符合门特病种且备案登记后,参保人在本市范围内医保定点医疗机构进行门特治疗的,可在医院直接结算报销;而需要到市外医疗机构进行门特治疗的,要先做好门特备案后才可以在市外医疗机构直接联网结算报销。办理门特备案有两种方式:一是在具体门特认定资质的定点医疗机构直接备案;二是带患者身份证和医院开出的诊断书到罗定市行政服务中心现场备案,或可以将患者的身份证和医院开出的诊断书以照片方式发电子邮件到“ldyb3899039@163.com”电子邮箱备案,邮件将会在当天工作日的工作时间内审核并在邮件回复结果。门特病种确诊后,如果在医院无法进行直接结算报销,全部自费后可以带门诊发票、诊断书、费用清单、患者个人身份证复印件和银行卡复印件到患者户口所在的镇医保办进行零星报销。
二、按您所述,跨镇就医无法享受报销的只有普通门诊,根据《云浮市基本医疗保险管理办法》第二十八条普通门诊待遇支付政策的规定:参保人在参保地镇卫生院(社区卫生服务中心)、村卫生站就诊,或实行镇、村一体化管理的村卫生站就诊,以及开展家庭医生式服务试点发生的符合政策规定的医疗费用,纳入居民医保普通门诊统筹支付范围,不设起付线,按50%支付。
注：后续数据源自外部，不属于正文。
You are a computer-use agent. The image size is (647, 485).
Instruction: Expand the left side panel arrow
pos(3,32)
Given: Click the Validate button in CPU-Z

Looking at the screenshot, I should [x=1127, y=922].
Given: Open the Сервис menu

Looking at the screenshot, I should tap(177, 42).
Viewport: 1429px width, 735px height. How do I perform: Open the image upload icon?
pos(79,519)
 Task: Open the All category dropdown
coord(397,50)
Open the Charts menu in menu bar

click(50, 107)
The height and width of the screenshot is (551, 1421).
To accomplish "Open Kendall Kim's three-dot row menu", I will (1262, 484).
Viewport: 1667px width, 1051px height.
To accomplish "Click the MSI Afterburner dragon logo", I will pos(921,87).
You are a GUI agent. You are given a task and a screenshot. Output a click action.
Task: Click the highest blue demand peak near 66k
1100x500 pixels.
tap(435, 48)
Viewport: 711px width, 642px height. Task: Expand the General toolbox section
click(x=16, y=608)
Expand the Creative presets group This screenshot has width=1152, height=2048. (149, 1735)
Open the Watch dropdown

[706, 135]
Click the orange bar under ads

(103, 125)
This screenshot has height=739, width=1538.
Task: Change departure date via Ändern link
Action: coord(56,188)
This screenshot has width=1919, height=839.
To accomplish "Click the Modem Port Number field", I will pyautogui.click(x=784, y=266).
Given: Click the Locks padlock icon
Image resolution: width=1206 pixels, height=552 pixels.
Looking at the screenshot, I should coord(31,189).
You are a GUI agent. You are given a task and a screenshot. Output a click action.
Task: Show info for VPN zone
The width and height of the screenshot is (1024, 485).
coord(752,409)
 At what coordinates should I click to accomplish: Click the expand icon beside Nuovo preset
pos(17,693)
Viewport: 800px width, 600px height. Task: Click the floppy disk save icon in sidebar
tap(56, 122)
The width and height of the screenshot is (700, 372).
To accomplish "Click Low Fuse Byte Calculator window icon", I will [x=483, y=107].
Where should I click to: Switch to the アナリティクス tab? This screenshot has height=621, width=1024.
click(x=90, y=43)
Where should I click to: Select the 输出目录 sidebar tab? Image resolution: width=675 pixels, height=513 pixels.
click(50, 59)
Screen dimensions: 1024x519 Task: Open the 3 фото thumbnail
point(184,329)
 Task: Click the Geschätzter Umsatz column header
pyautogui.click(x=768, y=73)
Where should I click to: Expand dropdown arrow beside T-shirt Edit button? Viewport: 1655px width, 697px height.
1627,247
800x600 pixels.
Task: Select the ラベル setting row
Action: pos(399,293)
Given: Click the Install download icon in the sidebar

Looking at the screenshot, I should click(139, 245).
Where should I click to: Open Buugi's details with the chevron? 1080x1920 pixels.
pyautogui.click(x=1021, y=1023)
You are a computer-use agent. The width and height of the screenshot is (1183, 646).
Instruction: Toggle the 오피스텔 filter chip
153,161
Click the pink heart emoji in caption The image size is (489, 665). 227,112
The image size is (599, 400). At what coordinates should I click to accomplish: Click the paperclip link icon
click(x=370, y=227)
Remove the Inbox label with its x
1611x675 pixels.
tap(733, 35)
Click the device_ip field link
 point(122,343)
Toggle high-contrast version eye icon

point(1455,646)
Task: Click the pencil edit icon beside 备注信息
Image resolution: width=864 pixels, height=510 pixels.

每人每次最高支付限额25元(含一般诊疗费报销:镇级定点医疗机构7元,村卫生站3.5元),每一年度累计最高支付限额100元,年度支付限额不能跨年度使用。普通门诊只有在患者户口所在的镇卫生院(社区卫生服务中心)、村卫生站就诊,或实行镇、村一体化管理的村卫生站就诊,以及开展家庭医生式服务试点就医才能报销,跨镇就医的确不能报销普通门诊而无关残疾人身份。
残疾人身份属性参保人除了基本医保报销外还有医疗救助,医疗救助对象在定点医药机构发生的符合基本医疗保险规定的普通门诊、门诊特定病种、住院医疗费用,经基本医保、大病保险等支付后,个人负担的合规医疗费用由医疗救助基金按规定支付,市外住院则需要经过规范转诊发生的医疗费用才纳入医疗救助范围。残疾人身份救助对象在个人负担的合规医疗费用年度内累计达6000元之后按70%支付医疗救助,产生的医疗救助金与城乡居民基本医保金一并报销,无需另外办理。